Breaking the authoritarian wave and standing up for human rights is a generational challenge. In 2026, it will play out most acutely in the US, with far-reaching consequences for the rest of the world. Fighting back will require a determined, strategic, and coordinated reaction from voters, civil society, multilateral institutions, and rights-respecting governments around the globe.

Header captions
FIRST: A man holds a flower and the message "Humanity for All" as US marines and national guard protect the entrance of a federal building during the "No Kings" protest following US immigration operations, in Los Angeles, California, on June 15, 2026.

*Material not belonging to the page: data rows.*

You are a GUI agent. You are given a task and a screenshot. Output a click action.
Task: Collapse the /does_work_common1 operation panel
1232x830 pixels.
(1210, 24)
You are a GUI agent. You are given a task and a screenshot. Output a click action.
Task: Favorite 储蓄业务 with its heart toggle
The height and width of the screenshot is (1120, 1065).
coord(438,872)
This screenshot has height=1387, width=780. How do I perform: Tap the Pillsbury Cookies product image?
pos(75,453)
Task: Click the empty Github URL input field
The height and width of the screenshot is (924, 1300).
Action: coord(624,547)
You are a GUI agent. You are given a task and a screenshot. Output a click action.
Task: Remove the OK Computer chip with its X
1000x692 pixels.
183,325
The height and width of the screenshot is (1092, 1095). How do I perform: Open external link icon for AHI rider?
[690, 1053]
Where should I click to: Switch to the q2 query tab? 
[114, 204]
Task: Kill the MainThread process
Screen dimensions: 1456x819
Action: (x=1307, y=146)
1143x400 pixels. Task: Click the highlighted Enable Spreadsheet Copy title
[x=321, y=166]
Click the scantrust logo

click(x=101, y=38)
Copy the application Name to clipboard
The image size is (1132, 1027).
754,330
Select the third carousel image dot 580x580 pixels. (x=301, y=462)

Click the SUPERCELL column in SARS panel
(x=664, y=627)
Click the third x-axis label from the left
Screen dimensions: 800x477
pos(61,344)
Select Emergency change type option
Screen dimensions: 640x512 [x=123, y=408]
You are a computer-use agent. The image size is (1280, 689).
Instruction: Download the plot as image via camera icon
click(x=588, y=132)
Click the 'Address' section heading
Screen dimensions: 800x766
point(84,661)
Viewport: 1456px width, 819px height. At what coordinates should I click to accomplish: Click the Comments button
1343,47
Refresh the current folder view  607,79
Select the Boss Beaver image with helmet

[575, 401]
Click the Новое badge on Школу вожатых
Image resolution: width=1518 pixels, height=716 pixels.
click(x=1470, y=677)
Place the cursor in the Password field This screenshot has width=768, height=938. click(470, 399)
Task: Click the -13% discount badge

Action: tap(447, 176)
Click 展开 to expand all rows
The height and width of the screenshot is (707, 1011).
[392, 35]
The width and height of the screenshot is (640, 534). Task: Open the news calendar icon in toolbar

© 2025 Etienne Laurent/AFP via Getty Images; SECOND: A doctor and a midwife assist a pregnant patient at a provincial hospital's maternity department after others closed due to US funding cuts in Ghazni province, Afghanistan, June 15, 2026. © 2025 Elise Blanchard/Getty Images; THIRD: Sebastian Lai, son of businessman and outspoken critic of the Chinese government, Jimmy Lai, speaks during a press conference outside Downing Street in London on June 15, 2026. © 2025 Henry Nicholls/AFP via Getty Images; FOURTH: Residents pass by the site of a Russian air strike that destroyed a residential house in Kramatorsk, Ukraine, June 15, 2026. © 2025 Yevhen Titov/AP Photo

15년전 어머니가 암웨이에 미쳐서 암웨이 제품 살 때마다 입에서 개쌍욕 나왔음 집 장농 열어보면 5년 이상 써야할 주방세재가 가득했고 그걸 다시 팔겠다고 지인들 한테 외상주고 염병떨다 망함 그리고 쓰러져 수., Human Rights Watch’s 36th annual review of human rights practices and trends around the globe, reviews developments in more than 100 countries.